Soy ahora un hombre muy viejo y cada vez más solo que excepcionalmente habla con sus semejantes. Un día cualquiera fui al hospital donde Alí había dado su batalla médico-social. Me encontré una enfermera arrugada y vencida por la burocracia y la técnica. Llevaba en las manos unas flores y una vela como si pretendiera colocarlas en algún altar.
—¿Pero, no sabe usted la novedad?
—¿De qué habla usted Cerúlea? ¿A qué novedad se refiere?
—¡Del milagroso! ¡Del busto milagroso de su amigo el doctor…!
—¡Pero, ¿qué dice usted? cómo es posible!
—A eso voy, a llevarle unas flores y una vela. Aquí tenemos un busto del doctor.
—Ahora verá usted, cuando desapareció —¡que Dios lo tenga en su santo seno!—, sus amigos decidieron que deberían conservar su memoria en atención a todo lo que había luchado por este servicio y por la generosidad con que había servido a tantos menesterosos, por la enseñanza que había impartido, por la escuela que había forjado de especialistas.
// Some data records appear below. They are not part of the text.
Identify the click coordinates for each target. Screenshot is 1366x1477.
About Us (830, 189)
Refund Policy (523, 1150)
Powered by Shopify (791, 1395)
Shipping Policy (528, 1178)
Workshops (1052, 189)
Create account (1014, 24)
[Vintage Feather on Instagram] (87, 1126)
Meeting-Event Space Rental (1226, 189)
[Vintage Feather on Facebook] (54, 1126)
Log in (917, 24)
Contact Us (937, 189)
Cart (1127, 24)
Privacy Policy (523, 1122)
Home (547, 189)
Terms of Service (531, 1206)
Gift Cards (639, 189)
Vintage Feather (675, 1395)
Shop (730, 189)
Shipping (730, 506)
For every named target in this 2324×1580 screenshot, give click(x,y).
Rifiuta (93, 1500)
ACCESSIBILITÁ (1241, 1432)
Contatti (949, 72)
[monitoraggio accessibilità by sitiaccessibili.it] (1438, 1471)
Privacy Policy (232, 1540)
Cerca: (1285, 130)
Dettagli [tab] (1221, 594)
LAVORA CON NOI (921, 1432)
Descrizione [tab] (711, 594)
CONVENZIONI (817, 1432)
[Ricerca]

Resueltos a llevar a cabo la iniciativa, solicitaron que el gobierno pagara a un escultor para que lo hiciera, y así fue. Desgraciadamente resultó una escultura horrenda, que producía molestias y hasta miedo a algunas personas de este hospital.
Finalmente se inauguró a la entrada del servicio. Asistió el representante de la autoridad y durante el episodio ocurrieron un conjunto de problemas y dificultades que preocuparon mucho a todos los circundantes: se ladeó hacia la izquierda y el Secretario tuvo que pegar un brinco porque por momentos parecía que le caería encima.
El director del servicio resentido porque nunca le concedió su amistad el doctor… decidió que era una escultura horrible y que no estaba bien ahí, ordenó pues que la enviaran a uno de los retretes arrinconándola; la pusieron en el de mujeres.
Las personas que entraban donde Alí permanecía, se curaban de la diarrea a veces con una sola sesión de toileterapia. Se estreñían y aquello cambiaba rápidamente. No podían desvestirse frente al busto con mirada lúbrica y burlona, que por razones topográficas miraba directamente a la mitad de abajo de las mujeres.
Protestaron y explicaron que de no sacar a ese viejo feo de dentro del «baño» —un medio nauseabundo esencial en la vida del doctor— ninguna volvería a entrar a ese sitio.
Cerúlea —una de las asiduas asistentes al cubículo de arte que lo guarecía— se enteró de lo que ocurría mientras reposaba plácida, disfrutando de las imágenes pareidólicas, platicando con su doctor castigado en lugar de desahogo, le pidió un milagro, una ayuda para su hermana, prometiéndole que lo sacaría de ese lugar-castigo-ostracismo, pesara a quien le pesara.
Ella me llevaría ahora al sitio en que habían colocado a mi amigo, ambos habían cumplido: él curando a su hermana y ella sacándolo del abandono.
Efectivamente, estaba ubicado ese busto en la penumbra, de espaldas al Director que no podía trabajar sintiéndose observado por la mirada burlona de Alí. Estaba rodeado de velas y flores, y curando con el espíritu como si fuera el viejo Charcot.
Me dijo Cerúlea: —¡No crea usted, todo el tiempo supe que era un santo! Me cumple, aquí le traigo las recetas y los enfermos, para que me las dosifique y compruebe si es cierto lo que les atribuyen. Nunca me ha fallado, siempre me cierra un ojo.
Tengo duda que estuviera mejor en el W. C., su aspecto cambió cuando lo retiraron de ahí, se volvió más serio y arrugó el entrecejo. ¿Cree usted que debo pedir que lo regresen a su lugar original? ¿Qué nos concedería el Papa la canonización? Lo que me preocupa es ¿con qué nombre voy a solicitarla?